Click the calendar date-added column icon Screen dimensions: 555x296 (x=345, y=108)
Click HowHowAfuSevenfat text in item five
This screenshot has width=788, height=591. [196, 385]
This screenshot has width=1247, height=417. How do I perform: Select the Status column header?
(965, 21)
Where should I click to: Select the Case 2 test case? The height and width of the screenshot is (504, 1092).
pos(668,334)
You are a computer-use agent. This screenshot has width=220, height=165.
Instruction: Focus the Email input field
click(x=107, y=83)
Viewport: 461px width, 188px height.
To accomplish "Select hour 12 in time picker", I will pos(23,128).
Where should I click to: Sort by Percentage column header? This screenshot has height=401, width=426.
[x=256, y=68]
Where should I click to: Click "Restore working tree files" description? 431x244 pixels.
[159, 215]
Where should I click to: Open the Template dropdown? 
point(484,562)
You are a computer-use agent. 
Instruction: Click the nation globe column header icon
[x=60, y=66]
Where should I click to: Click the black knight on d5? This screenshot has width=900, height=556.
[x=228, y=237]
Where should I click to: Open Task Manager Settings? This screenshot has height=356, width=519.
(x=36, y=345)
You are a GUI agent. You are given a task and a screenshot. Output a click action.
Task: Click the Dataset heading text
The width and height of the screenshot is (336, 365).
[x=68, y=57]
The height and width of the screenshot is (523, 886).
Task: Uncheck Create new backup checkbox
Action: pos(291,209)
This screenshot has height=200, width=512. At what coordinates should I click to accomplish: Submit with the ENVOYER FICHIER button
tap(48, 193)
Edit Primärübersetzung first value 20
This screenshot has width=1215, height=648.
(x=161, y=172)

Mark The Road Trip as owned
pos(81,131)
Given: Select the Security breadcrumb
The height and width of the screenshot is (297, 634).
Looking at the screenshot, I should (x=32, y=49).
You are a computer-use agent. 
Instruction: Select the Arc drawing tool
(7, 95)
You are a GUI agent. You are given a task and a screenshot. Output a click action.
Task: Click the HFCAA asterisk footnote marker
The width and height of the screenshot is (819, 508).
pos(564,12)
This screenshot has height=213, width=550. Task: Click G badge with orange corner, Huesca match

--- --- ---

_WHAT YOU NEED TO DO_
The full set of records above must be reproduced exactly in the reply.

_REPLY TO THE TASK_
Click the calendar date-added column icon Screen dimensions: 555x296 (x=345, y=108)
Click HowHowAfuSevenfat text in item five
This screenshot has width=788, height=591. [196, 385]
This screenshot has width=1247, height=417. How do I perform: Select the Status column header?
(965, 21)
Where should I click to: Select the Case 2 test case? The height and width of the screenshot is (504, 1092).
pos(668,334)
You are a computer-use agent. This screenshot has width=220, height=165.
Instruction: Focus the Email input field
click(x=107, y=83)
Viewport: 461px width, 188px height.
To accomplish "Select hour 12 in time picker", I will pos(23,128).
Where should I click to: Sort by Percentage column header? This screenshot has height=401, width=426.
[x=256, y=68]
Where should I click to: Click "Restore working tree files" description? 431x244 pixels.
[159, 215]
Where should I click to: Open the Template dropdown? 
point(484,562)
You are a computer-use agent. 
Instruction: Click the nation globe column header icon
[x=60, y=66]
Where should I click to: Click the black knight on d5? This screenshot has width=900, height=556.
[x=228, y=237]
Where should I click to: Open Task Manager Settings? This screenshot has height=356, width=519.
(x=36, y=345)
You are a GUI agent. You are given a task and a screenshot. Output a click action.
Task: Click the Dataset heading text
The width and height of the screenshot is (336, 365).
[x=68, y=57]
The height and width of the screenshot is (523, 886).
Task: Uncheck Create new backup checkbox
Action: pos(291,209)
This screenshot has height=200, width=512. At what coordinates should I click to accomplish: Submit with the ENVOYER FICHIER button
tap(48, 193)
Edit Primärübersetzung first value 20
This screenshot has width=1215, height=648.
(x=161, y=172)

Mark The Road Trip as owned
pos(81,131)
Given: Select the Security breadcrumb
The height and width of the screenshot is (297, 634).
Looking at the screenshot, I should (x=32, y=49).
You are a computer-use agent. 
Instruction: Select the Arc drawing tool
(7, 95)
You are a GUI agent. You are given a task and a screenshot. Output a click action.
Task: Click the HFCAA asterisk footnote marker
The width and height of the screenshot is (819, 508).
pos(564,12)
This screenshot has height=213, width=550. Task: Click G badge with orange corner, Huesca match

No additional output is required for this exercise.